- Supplied records
☆ ☆ ☆ ☆
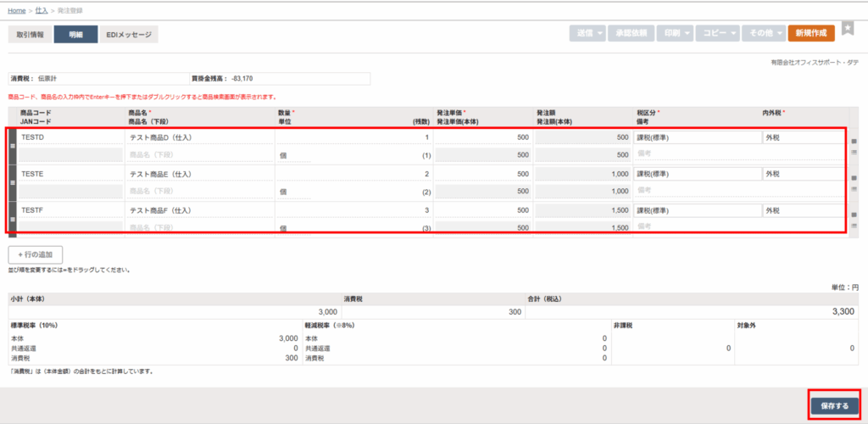
Task: Open the EDIメッセージ tab
Action: tap(128, 34)
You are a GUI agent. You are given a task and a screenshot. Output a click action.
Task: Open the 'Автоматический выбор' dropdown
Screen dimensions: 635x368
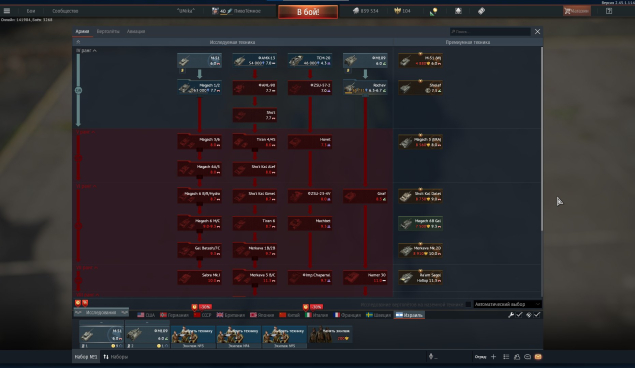507,304
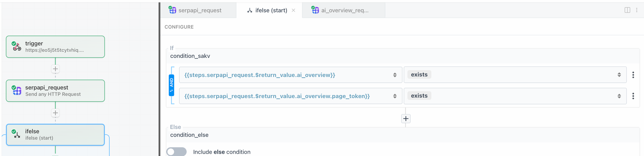Add a new condition with the plus button
This screenshot has height=156, width=644.
click(x=406, y=119)
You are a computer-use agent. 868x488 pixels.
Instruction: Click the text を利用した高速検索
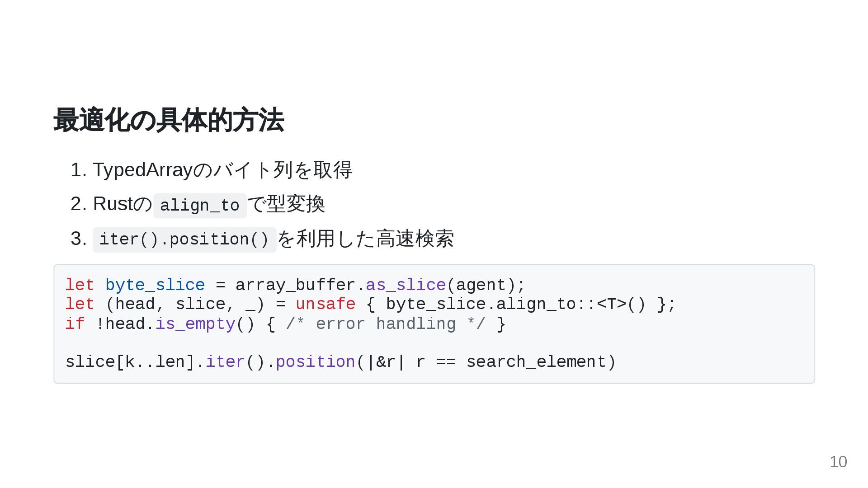[x=365, y=239]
☆ ☆ ☆ ☆
- Instructions for the task
Exactly how many lines in the listing above contain the string "agent"? Give the number without comment.

- Exercise solution
2